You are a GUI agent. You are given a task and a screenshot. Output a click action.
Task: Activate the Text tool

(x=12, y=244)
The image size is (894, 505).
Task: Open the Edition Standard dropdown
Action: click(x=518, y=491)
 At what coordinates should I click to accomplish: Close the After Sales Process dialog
★ ★ ★ ★ ★ ★ ★
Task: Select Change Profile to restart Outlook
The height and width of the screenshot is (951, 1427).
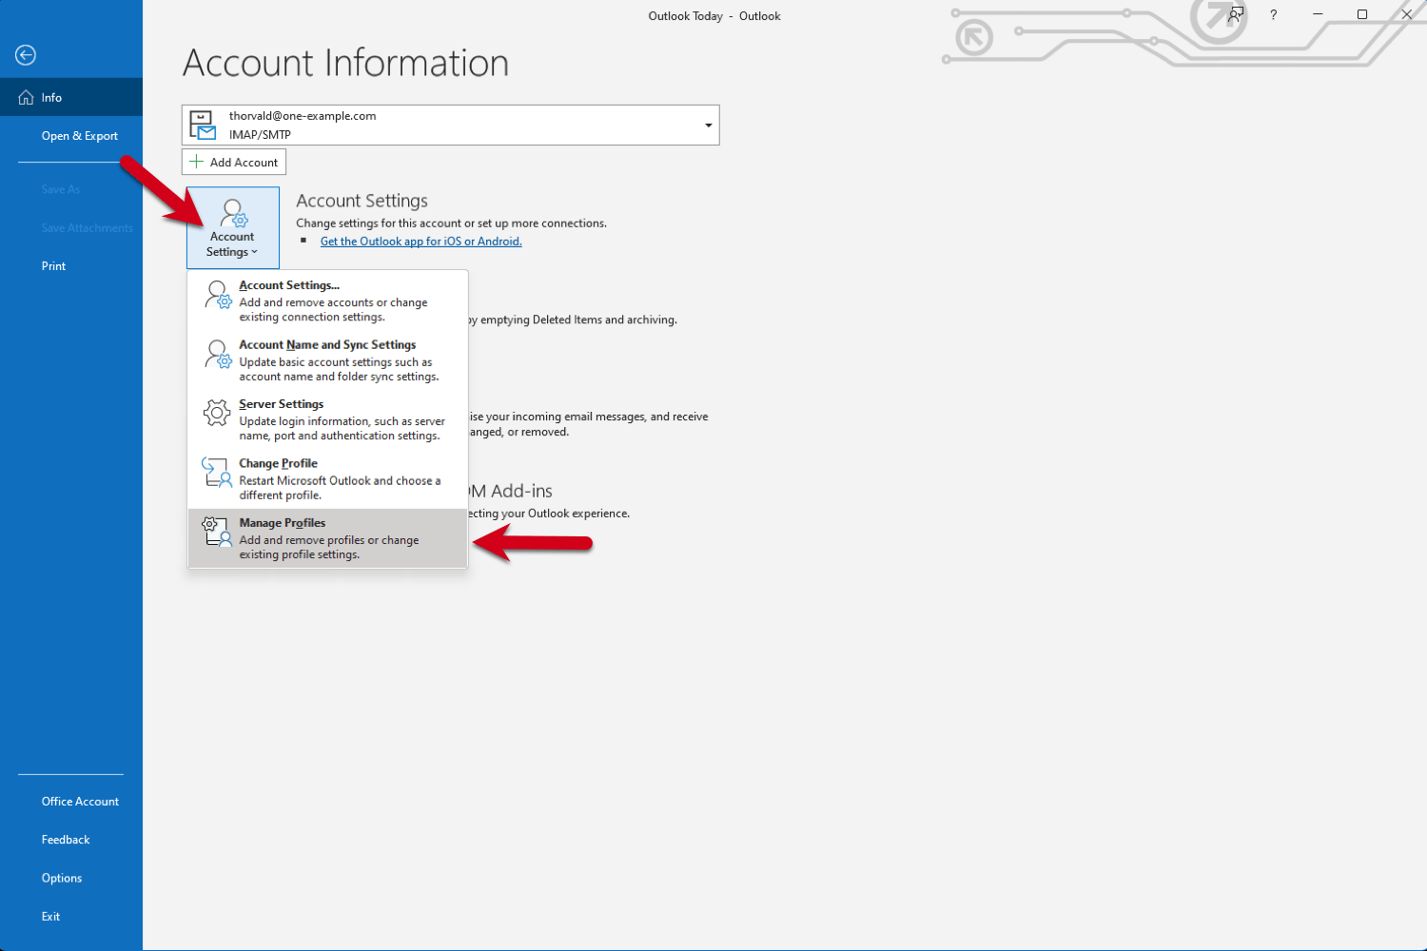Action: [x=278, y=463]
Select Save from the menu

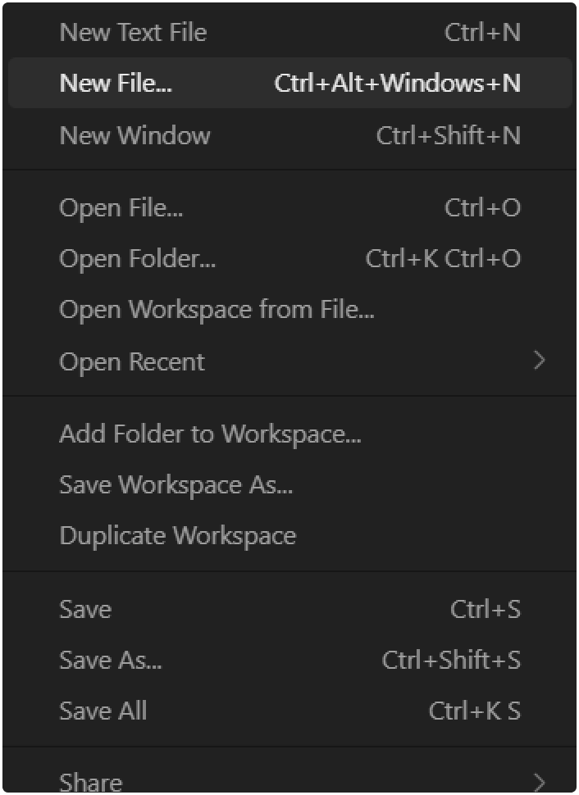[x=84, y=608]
★ ★ ★ ★ ★ ★ ★
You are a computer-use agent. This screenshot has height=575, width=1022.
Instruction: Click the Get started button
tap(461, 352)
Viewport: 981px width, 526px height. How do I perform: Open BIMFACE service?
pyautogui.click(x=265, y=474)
★ ★ ★ ★ ★ ★ ★
Task description: Wherever the word "agent" occurs in a line of the listing, copy that line.

Output of the exercise:
You are a GUI agent. You are given a task and a screenshot. Output a click action.
You are a computer-use agent. This screenshot has height=575, width=1022.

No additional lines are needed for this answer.